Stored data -
↓↓↓
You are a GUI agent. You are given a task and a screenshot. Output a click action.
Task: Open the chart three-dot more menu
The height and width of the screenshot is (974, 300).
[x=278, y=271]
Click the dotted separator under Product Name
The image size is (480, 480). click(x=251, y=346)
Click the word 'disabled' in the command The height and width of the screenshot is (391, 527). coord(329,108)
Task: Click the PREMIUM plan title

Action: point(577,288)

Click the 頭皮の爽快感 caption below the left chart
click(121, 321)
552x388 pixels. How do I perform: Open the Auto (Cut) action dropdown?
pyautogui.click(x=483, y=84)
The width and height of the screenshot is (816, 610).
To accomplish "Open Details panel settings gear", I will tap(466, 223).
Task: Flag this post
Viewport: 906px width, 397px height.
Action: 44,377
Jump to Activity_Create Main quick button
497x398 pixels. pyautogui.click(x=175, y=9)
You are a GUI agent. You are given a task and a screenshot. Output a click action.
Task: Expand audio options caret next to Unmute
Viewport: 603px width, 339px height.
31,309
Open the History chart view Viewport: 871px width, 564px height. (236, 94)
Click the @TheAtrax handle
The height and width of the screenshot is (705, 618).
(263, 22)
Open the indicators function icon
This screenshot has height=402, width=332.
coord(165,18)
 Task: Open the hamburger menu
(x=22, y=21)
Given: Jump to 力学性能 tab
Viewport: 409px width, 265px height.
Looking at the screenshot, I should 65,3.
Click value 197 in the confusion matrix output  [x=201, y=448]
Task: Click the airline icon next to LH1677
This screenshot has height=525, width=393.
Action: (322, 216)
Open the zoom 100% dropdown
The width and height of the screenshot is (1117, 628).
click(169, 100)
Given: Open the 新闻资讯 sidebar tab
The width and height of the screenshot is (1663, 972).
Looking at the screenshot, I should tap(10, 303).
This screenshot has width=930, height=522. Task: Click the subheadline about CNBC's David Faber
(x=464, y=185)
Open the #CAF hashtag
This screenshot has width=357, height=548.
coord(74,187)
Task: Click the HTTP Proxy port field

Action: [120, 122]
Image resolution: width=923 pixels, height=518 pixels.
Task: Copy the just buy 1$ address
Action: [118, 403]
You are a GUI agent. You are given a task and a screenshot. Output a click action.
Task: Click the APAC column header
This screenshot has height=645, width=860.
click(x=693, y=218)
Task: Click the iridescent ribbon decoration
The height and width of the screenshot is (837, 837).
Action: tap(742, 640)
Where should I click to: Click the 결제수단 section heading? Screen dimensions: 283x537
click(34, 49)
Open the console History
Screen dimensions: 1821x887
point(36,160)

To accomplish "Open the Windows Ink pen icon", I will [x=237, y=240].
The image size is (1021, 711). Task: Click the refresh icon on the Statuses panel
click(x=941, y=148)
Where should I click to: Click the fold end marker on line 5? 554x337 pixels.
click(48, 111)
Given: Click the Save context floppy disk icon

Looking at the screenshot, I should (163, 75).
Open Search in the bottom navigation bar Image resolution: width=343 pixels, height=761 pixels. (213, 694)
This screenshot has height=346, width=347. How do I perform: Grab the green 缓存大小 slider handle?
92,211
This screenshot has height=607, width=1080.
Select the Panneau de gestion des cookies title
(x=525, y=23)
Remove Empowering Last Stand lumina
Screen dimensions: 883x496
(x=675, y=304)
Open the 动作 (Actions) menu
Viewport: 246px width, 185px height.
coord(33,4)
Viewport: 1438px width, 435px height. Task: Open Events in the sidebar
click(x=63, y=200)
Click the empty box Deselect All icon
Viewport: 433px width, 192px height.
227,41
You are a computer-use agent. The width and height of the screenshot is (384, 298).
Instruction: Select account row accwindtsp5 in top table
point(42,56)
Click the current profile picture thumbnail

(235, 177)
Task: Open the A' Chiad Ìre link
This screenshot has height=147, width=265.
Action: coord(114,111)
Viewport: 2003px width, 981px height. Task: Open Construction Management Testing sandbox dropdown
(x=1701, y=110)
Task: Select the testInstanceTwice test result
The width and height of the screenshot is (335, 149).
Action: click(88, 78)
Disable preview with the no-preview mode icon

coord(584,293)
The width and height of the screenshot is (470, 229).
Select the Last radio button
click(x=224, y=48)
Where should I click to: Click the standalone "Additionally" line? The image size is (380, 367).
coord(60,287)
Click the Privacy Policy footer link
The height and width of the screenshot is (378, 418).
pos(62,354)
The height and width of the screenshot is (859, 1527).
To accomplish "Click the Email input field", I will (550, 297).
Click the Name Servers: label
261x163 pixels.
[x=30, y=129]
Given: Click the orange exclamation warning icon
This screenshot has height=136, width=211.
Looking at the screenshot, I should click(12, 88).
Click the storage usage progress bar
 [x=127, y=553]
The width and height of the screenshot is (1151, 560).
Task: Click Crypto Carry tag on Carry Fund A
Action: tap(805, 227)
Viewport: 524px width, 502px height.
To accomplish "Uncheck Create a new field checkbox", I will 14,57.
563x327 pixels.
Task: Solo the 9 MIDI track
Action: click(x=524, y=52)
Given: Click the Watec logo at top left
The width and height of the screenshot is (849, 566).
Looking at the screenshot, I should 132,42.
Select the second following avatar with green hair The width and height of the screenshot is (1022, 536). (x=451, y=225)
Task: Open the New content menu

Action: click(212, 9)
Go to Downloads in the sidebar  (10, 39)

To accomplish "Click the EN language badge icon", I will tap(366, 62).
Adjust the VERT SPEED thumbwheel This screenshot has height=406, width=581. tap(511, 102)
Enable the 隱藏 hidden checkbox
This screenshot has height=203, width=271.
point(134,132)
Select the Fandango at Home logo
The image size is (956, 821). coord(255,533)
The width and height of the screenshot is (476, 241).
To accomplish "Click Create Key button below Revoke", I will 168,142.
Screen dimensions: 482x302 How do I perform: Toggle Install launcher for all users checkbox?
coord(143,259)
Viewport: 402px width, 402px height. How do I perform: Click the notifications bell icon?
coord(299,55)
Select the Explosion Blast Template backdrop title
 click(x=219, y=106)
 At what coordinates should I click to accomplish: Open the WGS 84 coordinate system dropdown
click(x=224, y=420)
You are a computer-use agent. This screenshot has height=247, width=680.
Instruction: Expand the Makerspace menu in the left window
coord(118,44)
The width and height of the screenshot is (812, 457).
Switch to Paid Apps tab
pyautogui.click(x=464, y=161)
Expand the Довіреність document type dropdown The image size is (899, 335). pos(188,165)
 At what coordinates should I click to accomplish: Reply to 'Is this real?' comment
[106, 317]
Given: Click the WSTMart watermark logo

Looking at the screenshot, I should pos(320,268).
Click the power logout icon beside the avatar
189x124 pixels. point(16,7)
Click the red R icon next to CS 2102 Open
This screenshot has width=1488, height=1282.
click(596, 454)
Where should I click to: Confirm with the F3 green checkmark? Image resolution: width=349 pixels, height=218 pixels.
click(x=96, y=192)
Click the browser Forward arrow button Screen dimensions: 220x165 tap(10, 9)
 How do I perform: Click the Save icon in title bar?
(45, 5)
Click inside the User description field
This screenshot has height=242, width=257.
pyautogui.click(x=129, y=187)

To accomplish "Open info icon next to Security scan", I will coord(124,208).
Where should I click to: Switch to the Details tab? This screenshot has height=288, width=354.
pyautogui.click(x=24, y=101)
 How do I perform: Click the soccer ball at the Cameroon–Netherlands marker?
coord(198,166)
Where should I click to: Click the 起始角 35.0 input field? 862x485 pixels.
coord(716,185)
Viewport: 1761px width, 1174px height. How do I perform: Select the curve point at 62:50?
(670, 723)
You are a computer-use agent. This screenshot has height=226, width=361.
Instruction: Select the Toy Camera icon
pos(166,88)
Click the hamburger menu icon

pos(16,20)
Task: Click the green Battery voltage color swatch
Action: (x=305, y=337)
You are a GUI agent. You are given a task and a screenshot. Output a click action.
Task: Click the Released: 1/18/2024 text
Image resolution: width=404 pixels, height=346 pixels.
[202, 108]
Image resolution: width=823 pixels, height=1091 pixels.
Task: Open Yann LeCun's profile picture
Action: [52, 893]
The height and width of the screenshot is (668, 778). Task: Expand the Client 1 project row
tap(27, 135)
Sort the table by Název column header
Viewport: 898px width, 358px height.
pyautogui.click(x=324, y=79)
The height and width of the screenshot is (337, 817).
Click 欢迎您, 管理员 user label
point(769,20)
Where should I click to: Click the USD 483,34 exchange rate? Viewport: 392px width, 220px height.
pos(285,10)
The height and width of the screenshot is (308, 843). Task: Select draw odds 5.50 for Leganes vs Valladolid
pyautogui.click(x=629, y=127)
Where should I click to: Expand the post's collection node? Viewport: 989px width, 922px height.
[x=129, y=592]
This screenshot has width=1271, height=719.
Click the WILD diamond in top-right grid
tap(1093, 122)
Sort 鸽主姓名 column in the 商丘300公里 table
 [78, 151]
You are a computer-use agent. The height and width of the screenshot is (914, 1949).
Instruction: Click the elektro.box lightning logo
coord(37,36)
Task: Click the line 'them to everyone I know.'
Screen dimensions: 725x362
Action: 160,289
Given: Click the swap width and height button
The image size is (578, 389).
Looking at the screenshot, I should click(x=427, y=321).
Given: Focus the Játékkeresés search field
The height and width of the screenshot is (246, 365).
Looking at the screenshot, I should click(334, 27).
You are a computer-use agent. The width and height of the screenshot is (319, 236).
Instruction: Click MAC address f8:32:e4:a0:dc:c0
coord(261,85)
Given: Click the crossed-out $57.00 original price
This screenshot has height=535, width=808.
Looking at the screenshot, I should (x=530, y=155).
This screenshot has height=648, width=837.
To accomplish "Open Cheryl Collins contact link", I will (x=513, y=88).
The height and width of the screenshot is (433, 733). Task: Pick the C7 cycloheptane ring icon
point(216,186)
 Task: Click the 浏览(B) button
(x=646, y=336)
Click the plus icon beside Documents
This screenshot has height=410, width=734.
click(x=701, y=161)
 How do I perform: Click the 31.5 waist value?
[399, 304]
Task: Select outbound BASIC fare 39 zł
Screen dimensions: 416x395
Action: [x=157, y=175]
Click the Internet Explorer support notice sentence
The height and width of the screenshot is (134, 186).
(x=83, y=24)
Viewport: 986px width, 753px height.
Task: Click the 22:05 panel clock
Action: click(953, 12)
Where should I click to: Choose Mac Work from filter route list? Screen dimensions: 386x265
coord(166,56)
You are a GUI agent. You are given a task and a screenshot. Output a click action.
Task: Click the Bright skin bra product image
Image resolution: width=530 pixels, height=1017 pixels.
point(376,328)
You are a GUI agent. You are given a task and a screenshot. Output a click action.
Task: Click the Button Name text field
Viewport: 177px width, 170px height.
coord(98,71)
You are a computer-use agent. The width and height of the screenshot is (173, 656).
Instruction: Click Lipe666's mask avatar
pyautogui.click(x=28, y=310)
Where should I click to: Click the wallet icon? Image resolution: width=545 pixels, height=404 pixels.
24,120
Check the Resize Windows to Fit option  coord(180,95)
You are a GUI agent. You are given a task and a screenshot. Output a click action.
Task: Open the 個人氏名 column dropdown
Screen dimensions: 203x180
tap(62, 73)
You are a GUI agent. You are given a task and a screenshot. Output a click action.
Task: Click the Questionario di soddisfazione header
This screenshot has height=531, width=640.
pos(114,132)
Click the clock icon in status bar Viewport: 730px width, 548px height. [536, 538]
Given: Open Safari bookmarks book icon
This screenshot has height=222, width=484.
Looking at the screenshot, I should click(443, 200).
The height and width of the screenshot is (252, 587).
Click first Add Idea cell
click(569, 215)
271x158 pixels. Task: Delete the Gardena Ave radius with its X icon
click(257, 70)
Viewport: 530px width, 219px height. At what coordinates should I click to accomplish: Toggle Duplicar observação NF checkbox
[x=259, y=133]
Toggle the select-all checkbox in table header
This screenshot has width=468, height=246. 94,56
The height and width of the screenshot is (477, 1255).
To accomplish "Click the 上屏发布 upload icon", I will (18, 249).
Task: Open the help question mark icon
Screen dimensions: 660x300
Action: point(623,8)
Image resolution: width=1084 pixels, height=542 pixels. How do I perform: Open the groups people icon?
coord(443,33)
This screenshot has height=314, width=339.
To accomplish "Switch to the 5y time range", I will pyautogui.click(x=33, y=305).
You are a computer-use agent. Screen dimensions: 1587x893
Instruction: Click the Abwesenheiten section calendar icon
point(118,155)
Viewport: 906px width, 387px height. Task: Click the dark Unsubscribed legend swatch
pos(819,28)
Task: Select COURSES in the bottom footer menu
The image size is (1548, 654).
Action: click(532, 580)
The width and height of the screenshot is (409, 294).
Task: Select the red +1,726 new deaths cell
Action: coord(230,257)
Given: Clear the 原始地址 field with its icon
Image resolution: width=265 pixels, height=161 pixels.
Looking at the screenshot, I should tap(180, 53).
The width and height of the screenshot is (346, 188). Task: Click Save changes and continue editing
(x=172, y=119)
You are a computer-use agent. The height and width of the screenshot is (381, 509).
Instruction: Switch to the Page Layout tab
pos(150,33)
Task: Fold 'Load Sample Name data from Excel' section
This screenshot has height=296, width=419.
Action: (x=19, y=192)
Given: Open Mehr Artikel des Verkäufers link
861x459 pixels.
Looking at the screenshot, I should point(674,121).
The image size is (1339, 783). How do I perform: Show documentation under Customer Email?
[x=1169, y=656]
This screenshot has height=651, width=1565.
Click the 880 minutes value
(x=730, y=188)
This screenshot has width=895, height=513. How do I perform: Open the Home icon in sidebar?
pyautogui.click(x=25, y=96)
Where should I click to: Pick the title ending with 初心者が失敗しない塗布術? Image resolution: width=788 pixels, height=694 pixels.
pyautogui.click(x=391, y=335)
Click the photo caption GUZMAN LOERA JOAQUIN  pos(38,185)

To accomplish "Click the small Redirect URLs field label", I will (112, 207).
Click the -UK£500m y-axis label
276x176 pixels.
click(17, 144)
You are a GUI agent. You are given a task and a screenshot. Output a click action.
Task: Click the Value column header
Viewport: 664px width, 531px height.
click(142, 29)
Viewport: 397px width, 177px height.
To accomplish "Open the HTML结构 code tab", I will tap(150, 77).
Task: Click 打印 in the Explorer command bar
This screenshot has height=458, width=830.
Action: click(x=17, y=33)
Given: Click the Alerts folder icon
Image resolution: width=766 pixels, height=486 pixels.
↑↑↑
Try it -
Please return every line in the data that includes the string "link".

Response -
Task: Open the A' Chiad Ìre link
Click the Privacy Policy footer link
To accomplish "Open Cheryl Collins contact link", I will (x=513, y=88).
Given: Open Mehr Artikel des Verkäufers link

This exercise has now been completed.